Há um ano, enquanto chegavam notícias da expansão da Covid-19 aos primeiros países europeus, a saúde pública portuguesa continuava regular. Só mais tarde apareceram aqui os primeiros casos, e poucos. Mas, a 14 de março, a ministra da saúde reconheceu que o crescimento da pandemia no país se tornara exponencial. E na segunda quinzena desse mês, segundo dados da Johns Hopkins University, estivemos nos primeiros lugares mundiais nesse parâmetro (segundo os números conhecidos, claro).

Esse tipo de crescimento é ilustrado pela história do pedido do matemático indiano Sessa Ibn Daher ao seu soberano, quando este o quis premiar pela invenção do jogo do xadrez: um grão de trigo na primeira casa do tabuleiro, dois na segunda, quatro na terceira, oito… sempre duplicando até à 64ª casa. O soberano logo aceitou, mas, quando calcularam a riqueza assim indicada, o reino inteiro não a valia. Em troca, num crescimento linear o aumento é sempre aproximadamente o mesmo – p. ex. em cada nova casa do tabuleiro acrescentar-se-ia 1 kg. de trigo; nos momentos iniciais o aumento pode ser maior, mas depois o crescimento linear é incomensuravelmente ultrapassado pelo exponencial.

Alguns de nós partilhámos então os números da Johns Hopkins, como alerta de alguma particular vulnerabilidade portuguesa à doença, e do perigo de um súbito pânico social se o processo continuasse.

Muitos mais, porém, logo se ergueram em defesa da abordagem linear. Na qual os números absolutos portugueses, e a sua taxa em relação à nossa população, ainda eram inferiores aos de países onde a pandemia começara mais cedo. Daí a tese do “milagre português”.

Cuja defesa justificará antes a tese de David Robson em “Exponential growth bias: The numerical error behind Covid-19” (BBC Future, 13/08/2020): muitas pessoas, mesmo entre as que frequentaram matemática no ensino superior, tendem a perspetivar qualquer crescimento como o soberano de Sessa Ibn Daher.
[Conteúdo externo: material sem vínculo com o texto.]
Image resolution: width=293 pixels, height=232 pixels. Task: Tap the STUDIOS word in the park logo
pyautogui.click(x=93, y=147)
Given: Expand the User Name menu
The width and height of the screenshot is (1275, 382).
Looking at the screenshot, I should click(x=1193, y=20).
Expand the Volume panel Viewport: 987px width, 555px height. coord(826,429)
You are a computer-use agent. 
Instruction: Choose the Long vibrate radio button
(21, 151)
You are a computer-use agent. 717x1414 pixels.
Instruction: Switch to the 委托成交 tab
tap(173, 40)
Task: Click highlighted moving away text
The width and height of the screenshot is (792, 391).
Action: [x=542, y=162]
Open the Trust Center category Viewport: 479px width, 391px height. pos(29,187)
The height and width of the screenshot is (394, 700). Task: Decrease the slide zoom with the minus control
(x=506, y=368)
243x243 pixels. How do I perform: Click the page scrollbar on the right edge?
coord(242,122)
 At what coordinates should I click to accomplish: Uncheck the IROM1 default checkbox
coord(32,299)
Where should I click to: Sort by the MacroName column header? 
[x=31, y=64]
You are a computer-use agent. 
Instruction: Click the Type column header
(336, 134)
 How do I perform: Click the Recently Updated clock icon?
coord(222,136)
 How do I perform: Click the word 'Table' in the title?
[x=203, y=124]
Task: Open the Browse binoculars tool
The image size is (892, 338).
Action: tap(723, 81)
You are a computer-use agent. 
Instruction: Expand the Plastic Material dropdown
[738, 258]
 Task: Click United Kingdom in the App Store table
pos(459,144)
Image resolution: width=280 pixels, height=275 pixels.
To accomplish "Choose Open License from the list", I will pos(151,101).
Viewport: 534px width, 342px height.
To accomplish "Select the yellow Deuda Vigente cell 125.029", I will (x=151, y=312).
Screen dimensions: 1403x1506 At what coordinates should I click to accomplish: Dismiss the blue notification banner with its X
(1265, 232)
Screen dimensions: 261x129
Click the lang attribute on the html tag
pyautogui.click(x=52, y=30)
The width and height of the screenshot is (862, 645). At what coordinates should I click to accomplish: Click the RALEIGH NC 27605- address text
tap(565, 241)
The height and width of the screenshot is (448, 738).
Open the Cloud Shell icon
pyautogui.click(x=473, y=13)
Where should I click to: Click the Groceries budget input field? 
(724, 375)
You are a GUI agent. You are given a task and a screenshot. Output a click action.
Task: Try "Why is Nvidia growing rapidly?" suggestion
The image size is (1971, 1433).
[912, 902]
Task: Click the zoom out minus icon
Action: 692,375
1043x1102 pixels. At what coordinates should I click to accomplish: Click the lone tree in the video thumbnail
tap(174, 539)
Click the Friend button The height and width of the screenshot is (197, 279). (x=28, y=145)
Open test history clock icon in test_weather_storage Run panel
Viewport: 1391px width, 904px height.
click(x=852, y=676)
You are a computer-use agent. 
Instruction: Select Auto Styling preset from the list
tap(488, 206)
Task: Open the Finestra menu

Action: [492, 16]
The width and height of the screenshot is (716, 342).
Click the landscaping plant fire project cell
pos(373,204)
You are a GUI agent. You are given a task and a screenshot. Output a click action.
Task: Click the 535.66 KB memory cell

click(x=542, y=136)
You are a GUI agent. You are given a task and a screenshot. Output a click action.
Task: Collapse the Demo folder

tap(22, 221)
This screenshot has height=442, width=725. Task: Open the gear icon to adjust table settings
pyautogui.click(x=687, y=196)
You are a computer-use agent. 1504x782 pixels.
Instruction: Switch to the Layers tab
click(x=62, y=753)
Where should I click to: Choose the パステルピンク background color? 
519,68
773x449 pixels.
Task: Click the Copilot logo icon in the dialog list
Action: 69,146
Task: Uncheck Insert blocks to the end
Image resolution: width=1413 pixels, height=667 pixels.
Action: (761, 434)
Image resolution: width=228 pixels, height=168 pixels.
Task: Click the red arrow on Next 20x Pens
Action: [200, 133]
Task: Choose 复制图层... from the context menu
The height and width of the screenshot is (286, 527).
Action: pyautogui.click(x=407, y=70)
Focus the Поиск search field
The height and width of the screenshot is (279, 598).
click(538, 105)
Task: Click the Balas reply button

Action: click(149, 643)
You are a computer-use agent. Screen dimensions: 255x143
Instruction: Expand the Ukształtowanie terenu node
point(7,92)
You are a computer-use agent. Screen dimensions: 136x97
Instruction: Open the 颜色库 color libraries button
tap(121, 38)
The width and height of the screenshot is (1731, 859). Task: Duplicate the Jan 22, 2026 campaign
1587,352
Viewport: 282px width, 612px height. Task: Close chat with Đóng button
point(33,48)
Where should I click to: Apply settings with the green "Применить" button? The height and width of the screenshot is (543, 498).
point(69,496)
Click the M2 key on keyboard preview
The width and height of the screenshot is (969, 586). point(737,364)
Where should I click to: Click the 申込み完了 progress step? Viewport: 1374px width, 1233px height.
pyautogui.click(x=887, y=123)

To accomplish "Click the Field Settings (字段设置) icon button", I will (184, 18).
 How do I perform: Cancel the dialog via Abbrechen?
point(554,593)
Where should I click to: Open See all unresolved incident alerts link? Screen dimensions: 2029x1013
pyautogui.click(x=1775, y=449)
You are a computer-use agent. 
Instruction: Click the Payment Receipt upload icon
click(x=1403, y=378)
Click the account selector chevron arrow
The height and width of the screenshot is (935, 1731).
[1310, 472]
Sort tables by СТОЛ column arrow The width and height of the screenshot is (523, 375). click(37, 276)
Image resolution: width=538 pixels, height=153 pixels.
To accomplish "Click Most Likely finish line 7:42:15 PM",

E este erro matemático está a “custar vidas”.

Em abril de 2020, felizmente, um qualquer fator terá compensado essa vulnerabilidade portuguesa – se esta foi o frio mas sem chegar à congelação das gotículas, terá sido a primavera; se se encontrava em certos hábitos de socialização, então o confinamento…

Pelo que a ministra da saúde e os seus pares puderam dispensar-se de interpretar as palavras dela. E, com o referido apoio social, passaram o verão e abordaram o natal como um homem que acordasse com o alarme da casa a tocar, saltasse da cama, mas entretanto o alarme se silenciasse. E o homem, em vez de inspecionar a casa, se voltasse a deitar sem ao menos encostar uma cadeira à porta do quarto e ajeitar um taco de basebol ao lado da cama.

Voltando agora as temperaturas do inverno português, ou no natal os nossos hábitos sociais… o resultado está a ser o expectável. Este texto, portanto, é uma crónica de muitas mortes anunciadas.

Mas depois dos tempos, tempos vêm. Para os quais deveremos reter a lição do citado especialista em neurociências e psicologia contra o enviesamento do crescimento exponencial. Contra, afinal, a dramática iliteracia científica.